--- Task input Enclosed Below ---

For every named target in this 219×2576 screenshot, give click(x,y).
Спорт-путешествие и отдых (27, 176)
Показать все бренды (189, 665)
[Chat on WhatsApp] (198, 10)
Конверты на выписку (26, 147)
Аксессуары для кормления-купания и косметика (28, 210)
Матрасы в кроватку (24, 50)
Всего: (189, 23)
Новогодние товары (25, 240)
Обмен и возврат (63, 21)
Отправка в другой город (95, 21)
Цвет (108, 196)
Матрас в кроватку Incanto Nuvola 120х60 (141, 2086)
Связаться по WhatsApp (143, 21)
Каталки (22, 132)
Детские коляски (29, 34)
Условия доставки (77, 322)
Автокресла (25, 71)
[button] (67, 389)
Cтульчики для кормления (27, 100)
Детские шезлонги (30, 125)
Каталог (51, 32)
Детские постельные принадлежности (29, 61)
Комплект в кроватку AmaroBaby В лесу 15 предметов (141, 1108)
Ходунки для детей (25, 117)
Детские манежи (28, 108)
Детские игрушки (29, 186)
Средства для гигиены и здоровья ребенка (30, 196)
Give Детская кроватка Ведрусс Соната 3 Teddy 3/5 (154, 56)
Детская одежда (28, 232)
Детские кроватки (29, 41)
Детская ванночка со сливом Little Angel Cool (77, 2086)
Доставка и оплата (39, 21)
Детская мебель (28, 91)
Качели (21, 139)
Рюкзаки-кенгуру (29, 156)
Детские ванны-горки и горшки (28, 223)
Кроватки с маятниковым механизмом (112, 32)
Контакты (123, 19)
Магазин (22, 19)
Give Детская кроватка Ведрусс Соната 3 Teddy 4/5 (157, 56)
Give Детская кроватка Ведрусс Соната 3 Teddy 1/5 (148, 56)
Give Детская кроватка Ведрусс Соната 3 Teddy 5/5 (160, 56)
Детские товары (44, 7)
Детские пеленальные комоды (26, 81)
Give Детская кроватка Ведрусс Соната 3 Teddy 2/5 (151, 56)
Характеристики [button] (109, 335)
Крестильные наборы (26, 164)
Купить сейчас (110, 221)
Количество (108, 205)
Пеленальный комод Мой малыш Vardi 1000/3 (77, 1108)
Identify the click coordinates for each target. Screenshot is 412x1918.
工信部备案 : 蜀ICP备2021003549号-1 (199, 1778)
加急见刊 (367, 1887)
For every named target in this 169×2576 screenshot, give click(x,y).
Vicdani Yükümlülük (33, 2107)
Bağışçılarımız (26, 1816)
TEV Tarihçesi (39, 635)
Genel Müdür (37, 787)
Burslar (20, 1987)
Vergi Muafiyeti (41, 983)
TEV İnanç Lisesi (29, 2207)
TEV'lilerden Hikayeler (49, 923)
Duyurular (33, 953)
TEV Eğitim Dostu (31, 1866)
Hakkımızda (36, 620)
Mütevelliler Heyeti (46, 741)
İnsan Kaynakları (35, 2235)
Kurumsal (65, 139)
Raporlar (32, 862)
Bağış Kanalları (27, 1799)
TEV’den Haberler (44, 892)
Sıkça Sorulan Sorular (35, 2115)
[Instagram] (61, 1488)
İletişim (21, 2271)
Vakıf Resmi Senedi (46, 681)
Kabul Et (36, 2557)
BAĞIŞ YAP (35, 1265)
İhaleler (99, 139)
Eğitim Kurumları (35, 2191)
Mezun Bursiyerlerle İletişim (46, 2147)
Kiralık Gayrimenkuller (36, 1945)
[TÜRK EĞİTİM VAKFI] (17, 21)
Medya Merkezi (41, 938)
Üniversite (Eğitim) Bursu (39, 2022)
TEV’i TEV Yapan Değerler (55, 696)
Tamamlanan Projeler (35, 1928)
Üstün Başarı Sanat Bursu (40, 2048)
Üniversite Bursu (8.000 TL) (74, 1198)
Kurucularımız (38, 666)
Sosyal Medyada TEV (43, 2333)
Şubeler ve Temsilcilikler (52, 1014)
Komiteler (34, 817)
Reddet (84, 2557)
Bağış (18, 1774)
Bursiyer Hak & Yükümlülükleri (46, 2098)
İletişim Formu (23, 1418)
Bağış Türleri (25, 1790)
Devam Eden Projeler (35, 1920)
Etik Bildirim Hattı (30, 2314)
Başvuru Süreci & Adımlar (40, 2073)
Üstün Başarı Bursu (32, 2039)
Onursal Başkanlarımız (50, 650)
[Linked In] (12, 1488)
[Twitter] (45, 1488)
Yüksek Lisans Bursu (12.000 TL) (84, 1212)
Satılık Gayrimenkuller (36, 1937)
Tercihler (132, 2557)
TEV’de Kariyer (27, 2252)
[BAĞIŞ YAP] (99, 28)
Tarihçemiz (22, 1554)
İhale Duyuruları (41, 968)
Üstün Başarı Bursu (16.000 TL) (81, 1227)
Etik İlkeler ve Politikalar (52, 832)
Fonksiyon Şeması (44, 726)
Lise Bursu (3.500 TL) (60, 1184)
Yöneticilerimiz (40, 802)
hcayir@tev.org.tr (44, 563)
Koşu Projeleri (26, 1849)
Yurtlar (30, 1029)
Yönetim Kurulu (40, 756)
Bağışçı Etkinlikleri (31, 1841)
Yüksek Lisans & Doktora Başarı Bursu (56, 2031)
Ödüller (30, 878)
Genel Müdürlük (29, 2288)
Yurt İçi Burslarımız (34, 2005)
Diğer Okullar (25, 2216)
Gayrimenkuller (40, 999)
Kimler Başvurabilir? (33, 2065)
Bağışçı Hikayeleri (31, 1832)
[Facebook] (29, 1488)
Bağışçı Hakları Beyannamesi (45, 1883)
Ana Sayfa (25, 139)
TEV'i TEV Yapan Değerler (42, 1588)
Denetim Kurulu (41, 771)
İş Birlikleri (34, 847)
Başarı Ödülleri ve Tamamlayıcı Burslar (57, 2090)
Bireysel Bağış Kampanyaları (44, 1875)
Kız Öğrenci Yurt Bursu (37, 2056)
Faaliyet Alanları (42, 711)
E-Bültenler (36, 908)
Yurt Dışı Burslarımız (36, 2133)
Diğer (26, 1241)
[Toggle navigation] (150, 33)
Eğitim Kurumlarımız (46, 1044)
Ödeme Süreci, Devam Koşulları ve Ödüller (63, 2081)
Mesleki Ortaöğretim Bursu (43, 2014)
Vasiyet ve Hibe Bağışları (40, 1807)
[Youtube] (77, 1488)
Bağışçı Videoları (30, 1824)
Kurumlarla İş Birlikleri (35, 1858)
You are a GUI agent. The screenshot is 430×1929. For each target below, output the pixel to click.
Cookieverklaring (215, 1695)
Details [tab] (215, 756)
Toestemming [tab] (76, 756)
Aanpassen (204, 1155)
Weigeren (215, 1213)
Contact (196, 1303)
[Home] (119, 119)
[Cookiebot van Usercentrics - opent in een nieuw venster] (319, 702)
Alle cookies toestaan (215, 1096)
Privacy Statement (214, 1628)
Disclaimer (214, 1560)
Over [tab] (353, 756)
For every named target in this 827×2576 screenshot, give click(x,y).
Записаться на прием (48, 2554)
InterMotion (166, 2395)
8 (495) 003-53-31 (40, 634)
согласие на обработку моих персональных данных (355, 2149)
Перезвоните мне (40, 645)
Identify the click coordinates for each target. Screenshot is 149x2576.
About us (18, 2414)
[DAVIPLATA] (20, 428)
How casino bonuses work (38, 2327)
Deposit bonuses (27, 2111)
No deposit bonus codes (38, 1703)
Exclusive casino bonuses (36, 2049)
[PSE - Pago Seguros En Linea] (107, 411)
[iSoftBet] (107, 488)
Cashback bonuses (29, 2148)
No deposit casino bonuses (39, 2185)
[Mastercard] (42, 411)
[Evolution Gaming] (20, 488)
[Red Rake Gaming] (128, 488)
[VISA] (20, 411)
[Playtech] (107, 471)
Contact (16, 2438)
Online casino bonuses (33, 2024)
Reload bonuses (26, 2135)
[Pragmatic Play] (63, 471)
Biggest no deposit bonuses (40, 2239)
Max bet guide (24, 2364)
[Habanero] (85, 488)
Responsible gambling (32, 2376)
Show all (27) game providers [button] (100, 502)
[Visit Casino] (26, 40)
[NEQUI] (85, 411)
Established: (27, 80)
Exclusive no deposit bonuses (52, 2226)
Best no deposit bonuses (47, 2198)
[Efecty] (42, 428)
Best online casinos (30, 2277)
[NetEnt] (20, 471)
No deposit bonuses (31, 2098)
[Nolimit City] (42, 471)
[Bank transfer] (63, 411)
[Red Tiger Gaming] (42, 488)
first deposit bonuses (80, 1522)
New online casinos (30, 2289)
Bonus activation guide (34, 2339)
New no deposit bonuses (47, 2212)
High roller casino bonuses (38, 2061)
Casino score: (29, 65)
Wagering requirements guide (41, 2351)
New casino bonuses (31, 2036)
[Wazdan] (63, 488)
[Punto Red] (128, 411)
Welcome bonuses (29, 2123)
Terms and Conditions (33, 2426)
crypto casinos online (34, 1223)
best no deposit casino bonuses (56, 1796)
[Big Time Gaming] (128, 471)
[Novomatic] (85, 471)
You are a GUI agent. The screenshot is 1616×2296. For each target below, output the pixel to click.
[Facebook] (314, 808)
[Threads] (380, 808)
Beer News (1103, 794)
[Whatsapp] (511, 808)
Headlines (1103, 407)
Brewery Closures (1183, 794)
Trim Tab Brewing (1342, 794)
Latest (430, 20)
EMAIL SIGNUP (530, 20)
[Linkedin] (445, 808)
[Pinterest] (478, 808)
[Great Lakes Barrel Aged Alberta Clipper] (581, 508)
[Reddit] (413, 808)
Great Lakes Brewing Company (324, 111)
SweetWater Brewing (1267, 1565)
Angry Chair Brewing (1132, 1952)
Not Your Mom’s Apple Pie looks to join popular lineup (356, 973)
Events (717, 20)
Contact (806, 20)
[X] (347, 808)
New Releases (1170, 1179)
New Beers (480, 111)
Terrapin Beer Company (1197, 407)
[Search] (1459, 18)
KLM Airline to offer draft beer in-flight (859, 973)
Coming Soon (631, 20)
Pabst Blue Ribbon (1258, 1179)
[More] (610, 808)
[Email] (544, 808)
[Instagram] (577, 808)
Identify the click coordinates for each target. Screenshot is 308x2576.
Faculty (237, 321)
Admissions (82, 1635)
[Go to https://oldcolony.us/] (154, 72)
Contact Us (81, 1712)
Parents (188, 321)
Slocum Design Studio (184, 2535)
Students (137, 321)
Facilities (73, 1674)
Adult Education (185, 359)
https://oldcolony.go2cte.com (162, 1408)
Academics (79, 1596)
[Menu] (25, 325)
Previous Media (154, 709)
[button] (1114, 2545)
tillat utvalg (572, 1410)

--- End of Enclosed Task input ---

**Directions for this task**
Return a word-for-word copy of the lines above from the one holding "Raporlar (32, 862)" through the one holding "Bursiyer Hak & Yükümlülükleri (46, 2098)", with both of them included and nothing besides.

**Reply to the exercise**
Raporlar (32, 862)
Bağış Kanalları (27, 1799)
TEV’den Haberler (44, 892)
Sıkça Sorulan Sorular (35, 2115)
[Instagram] (61, 1488)
İletişim (21, 2271)
Vakıf Resmi Senedi (46, 681)
Kabul Et (36, 2557)
BAĞIŞ YAP (35, 1265)
İhaleler (99, 139)
Eğitim Kurumları (35, 2191)
Mezun Bursiyerlerle İletişim (46, 2147)
Kiralık Gayrimenkuller (36, 1945)
[TÜRK EĞİTİM VAKFI] (17, 21)
Medya Merkezi (41, 938)
Üniversite (Eğitim) Bursu (39, 2022)
TEV’i TEV Yapan Değerler (55, 696)
Tamamlanan Projeler (35, 1928)
Üstün Başarı Sanat Bursu (40, 2048)
Üniversite Bursu (8.000 TL) (74, 1198)
Kurucularımız (38, 666)
Sosyal Medyada TEV (43, 2333)
Şubeler ve Temsilcilikler (52, 1014)
Komiteler (34, 817)
Reddet (84, 2557)
Bağış (18, 1774)
Bursiyer Hak & Yükümlülükleri (46, 2098)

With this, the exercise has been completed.